Поймала взгляд исподлобья (свита уже во Флегетон бы поныряла, только чтобы на стадию возле меня не находиться!), тоже притворно набычилась, потом переплавила напускную суровость в нагловатую улыбочку. Осмотрела волосы – кроме прозелени, в них теперь еще были иголки, земля, несколько шишек и даже запутавшаяся стрекоза. Покачала головой – непорядок.
Стоило мне попытаться подняться, как пухлая ладошка придавила к земле.
Одевался я уже в сумерках – медленно, не сразу попадая руками в рукава хитона. Невидимый обруч сжимал виски, закатное солнце расплывалось в глазах огненными кругами, а ноша на плечах еще потяжелела.
Минта водила пальчиком по шлему. Задумчиво дуя губы, всматривалась в завораживающие жутью узоры.
Бессовестно подставляла нагое тело под алые блики с неба, как еще недавно – под поцелуи.
Вышитый ворот хитона был порван, пояс делся не пойми куда. Лежал же на берегу, возле примятых цветков ястребинки, то есть, они еще тогда не были примятыми? А теперь тут гадюка греется.
Взмокшие волосы топорщились, а каждый поворот шеи отзывался тупой, похмельной болью в висках.
Пояс наконец отыскался – блеснул золотом из густой травы.
Я нагнулся и подхватил хтоний – Минта тут же принялась водить пальцем по губам.
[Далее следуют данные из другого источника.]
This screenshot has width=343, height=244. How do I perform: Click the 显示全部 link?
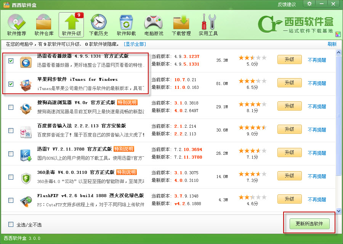click(135, 44)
Глаза горели насмешливыми болотными огнями: «Как же – «не жди!»
И Ата, богиня обмана, загостившаяся на Олимпе, покачала головой, порицая незадачливого ученичка, который разучился врать самому себе.
Забвение – детище Леты – вызывает привыкание: глотни – потянет еще.
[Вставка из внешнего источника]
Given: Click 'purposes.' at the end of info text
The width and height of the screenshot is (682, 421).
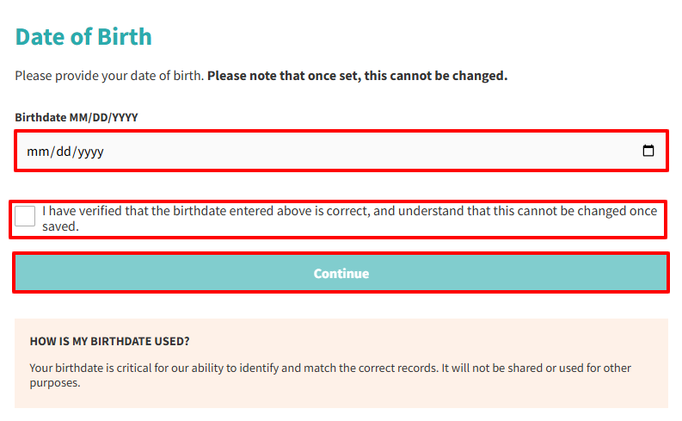Looking at the screenshot, I should pos(55,383).
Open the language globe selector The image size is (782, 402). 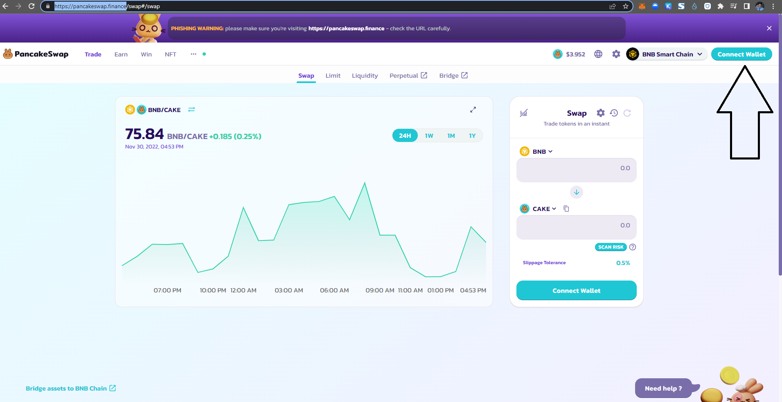click(x=598, y=54)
А еще в него хочется уйти навсегда.
* * *
Птицы не пугаются звонких раскатов хохота. Здесь, у истоков Коцита, селятся только вороны да совы, и тех, и других непросто напугать.
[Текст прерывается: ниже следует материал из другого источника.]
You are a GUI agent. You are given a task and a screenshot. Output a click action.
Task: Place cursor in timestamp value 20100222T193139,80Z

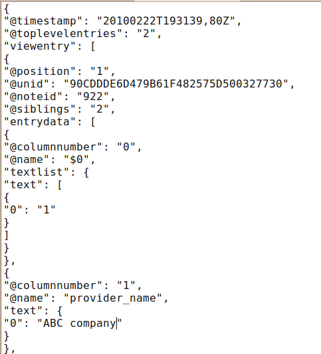[x=166, y=21]
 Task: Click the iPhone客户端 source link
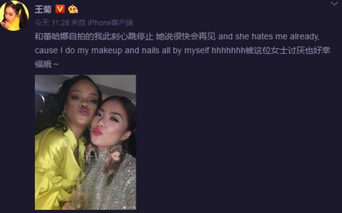click(110, 23)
Сладко-свежий аромат от волос вливает в кровь новую порцию дурмана. В глазах – черное с густой прозеленью, будто ночь покрылась плесенью.
Шуршит и стелется ручей, взрезает грудью берег, прокладывает себе путь в реку стонов. Луна, отражаясь в воде, осторожно посматривает в пещеру, украшает лучами собачьи морды на двузубце, поставленном у стены.
Только смотрит – но ничего, молчит себе и даже не прислушивается.
Ложе в пещере выстлано сорванными травами – умершими, мне под стать, запах туманит рассудок, притупляет боль – опять накатила, неуемная! Жужжит в висках роем мух над падалью. И сон будет опять – дурной, со стонами и рыданиями, с невнятными мольбами в нем…
Не хочу прислушиваться.
Не хочу прислушиваться ни к чему.
Только если к забвению, но это – так. Можно.
Нет, не тянет на глубину. Не выйдет забыться. Крики и мольбы в снах приходят все громче, яснее, избавиться не получается, да я и не стараюсь: кто там знает, может, Владыке положено слышать стоны боли?
Вытянуться на царском ложе из мертвых трав, дышать запахом вереска и чабреца и вглядываться в неспешную поступь воловьей упряжки Селены-Луны по небу – чем хуже?
Сквозь запах подвявших трав прорезается аромат ее волос, настойчиво щекочет ноздри. Волосы у нее оказываются повсюду: встань – и наступишь на них же. Путаные, за все силками цепляются: не текучие, как у Левки, не ковкая медь, как у…
Смех звонкий до того, что ему пытаются подпевать даже вороны.